[ci] Stop billing tags from overriding advanced_instance_config fields#63296
Conversation
In the new-schema branch of _annotate_cluster_compute, also tagging head_node.advanced_instance_config and worker_nodes[*].advanced_instance_config caused Anyscale to use the per-group spec (TagSpecifications-only) at instance launch and silently drop the cluster-level IamInstanceProfile and other fields, since the per-group spec replaces (not merges with) the base spec. Matches the legacy branch's behavior of only annotating the top-level spec. Signed-off-by: sai.miduthuri <sai.miduthuri@anyscale.com> Co-Authored-By: Claude Opus 4.7 (1M context) <noreply@anthropic.com> Signed-off-by: sai.miduthuri <sai.miduthuri@anyscale.com>
There was a problem hiding this comment.
Code Review
This pull request modifies the cluster manager to only annotate the top-level advanced_instance_config with billing tags, preventing Anyscale from overriding cluster-level configurations when per-group specifications are present. Corresponding tests were updated to verify that node groups are no longer automatically annotated. A review comment suggests that the code should still annotate advanced_instance_config if it is explicitly provided by the user for specific node groups to ensure billing tags are not lost in those instances.

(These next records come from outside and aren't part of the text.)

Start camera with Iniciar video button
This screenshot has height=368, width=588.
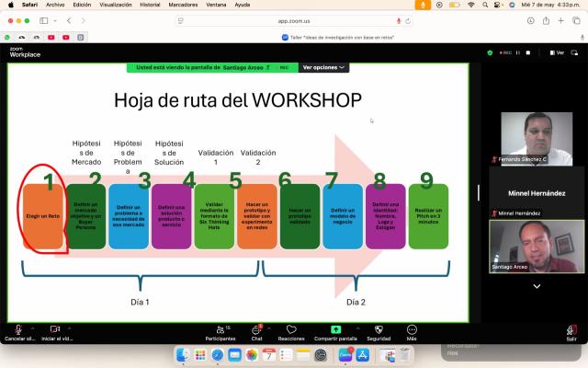(55, 329)
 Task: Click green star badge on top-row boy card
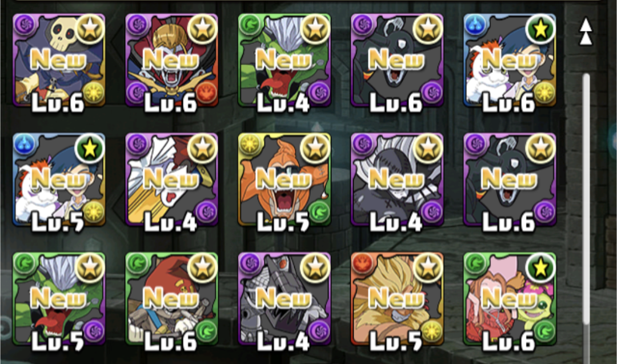(540, 29)
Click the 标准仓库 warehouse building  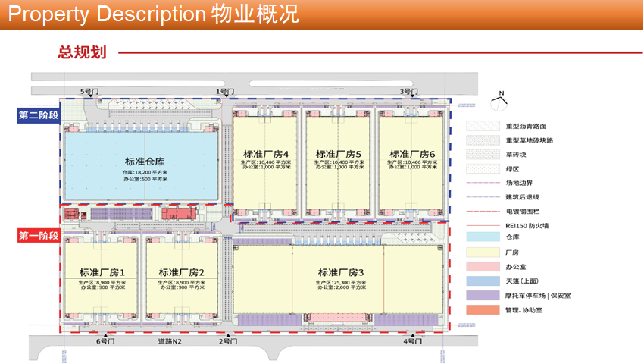pos(144,168)
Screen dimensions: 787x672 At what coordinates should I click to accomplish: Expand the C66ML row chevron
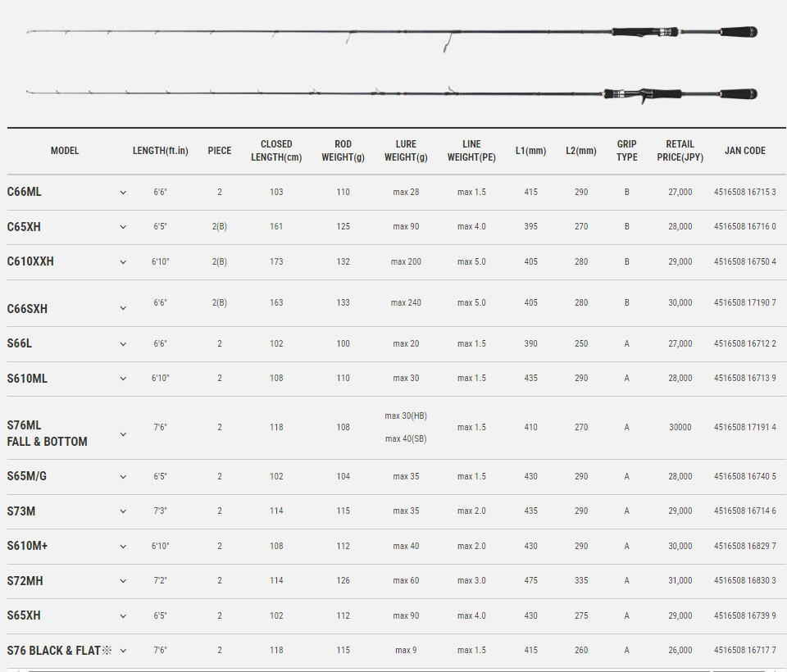click(123, 193)
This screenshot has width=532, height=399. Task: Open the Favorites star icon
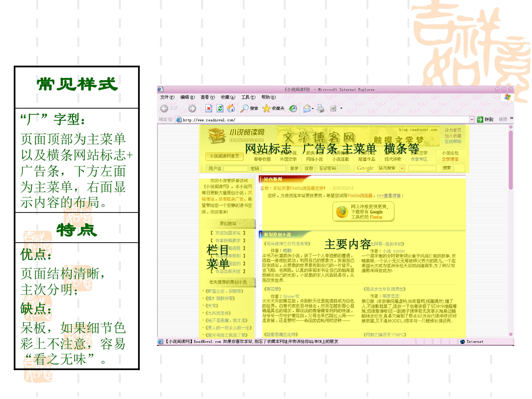(x=266, y=108)
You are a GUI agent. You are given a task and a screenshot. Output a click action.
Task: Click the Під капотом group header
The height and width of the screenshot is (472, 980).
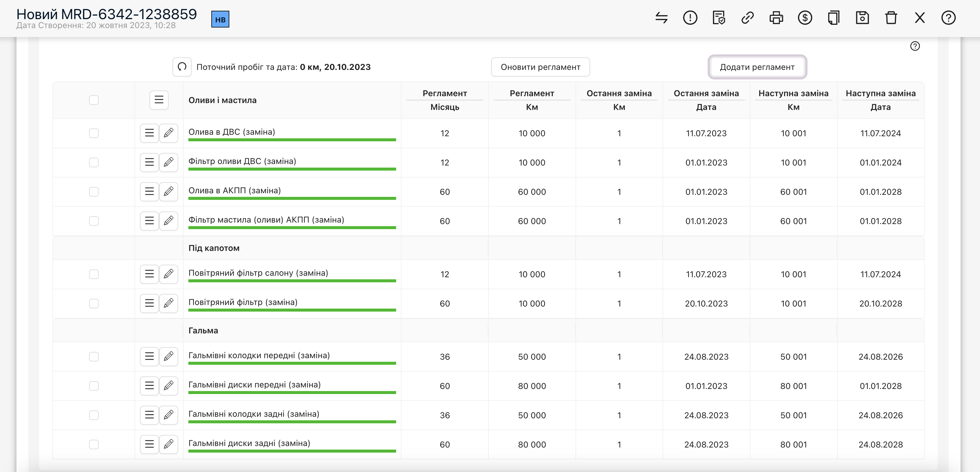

When the user supplies head_node.advanced_instance_config or worker_nodes[*].advanced_instance_config, Anyscale replaces (does not merge with) the cluster-level base spec, so the per-group spec must carry the billing tags itself. Auto-creation of per-group specs is still avoided. Addresses #63296 (comment) Signed-off-by: sai.miduthuri <sai.miduthuri@anyscale.com> Co-Authored-By: Claude Opus 4.7 (1M context) <noreply@anthropic.com> Signed-off-by: sai.miduthuri <sai.miduthuri@anyscale.com>
Refines the new-schema annotation rules so billing tags land exactly
where the effective advanced_instance_config is used:
- No advanced_instance_config anywhere -> tag base only.
- Base only -> tag base only.
- Per-group only (head and/or workers, no base) -> tag per-group
only; do NOT auto-create a base spec.
- Base AND per-group -> tag everywhere.
Adds test coverage for head-only per-group, worker-only per-group,
base+per-group, and the non-AWS early-return.
Signed-off-by: sai.miduthuri <sai.miduthuri@anyscale.com>
Co-Authored-By: Claude Opus 4.7 (1M context) <noreply@anthropic.com>
Signed-off-by: sai.miduthuri <sai.miduthuri@anyscale.com>
- Coerce missing/null head_node to {} and worker_nodes to [] in the
same way, so the downstream membership/iteration code doesn't need
to special-case either. The per-worker isinstance(w, dict) guard is
retained to defend against malformed individual entries.
- Add a dedicated testClusterComputeNewSchemaNoAic so the "no
advanced_instance_config anywhere" row of the spec is visible
alongside the other per-row test methods.
Signed-off-by: sai.miduthuri <sai.miduthuri@anyscale.com>
Co-Authored-By: Claude Opus 4.7 (1M context) <noreply@anthropic.com>
Signed-off-by: sai.miduthuri <sai.miduthuri@anyscale.com>
| RELEASE_AWS_RESOURCE_TYPES_TO_TRACK_FOR_BILLING, | ||
| ) | ||
| for worker in workers: | ||
| if isinstance(worker, dict) and "advanced_instance_config" in worker: |
There was a problem hiding this comment.
should we throw an error here if the worker isn't a dict? not sure if we have cluster validation before this
There was a problem hiding this comment.
We do have cluster validation as a separate step when the compute-configs are loaded into memory for each each test through the test-collection:
ray/release/ray_release/scripts/run_release_test.py
Lines 92 to 95 in 2d9c453
ray/release/ray_release/config.py
Lines 108 to 112 in 2d9c453
ray/release/ray_release/config.py
Line 269 in 2d9c453
ray/release/ray_release/config.py
Lines 328 to 330 in 2d9c453
ray/release/ray_release/config.py
Line 333 in 2d9c453
We implicitly ensure that the cluster_compute["head_node"] and cluster_compute["worker_nodes"] are of dict type if they are present in the compute-config.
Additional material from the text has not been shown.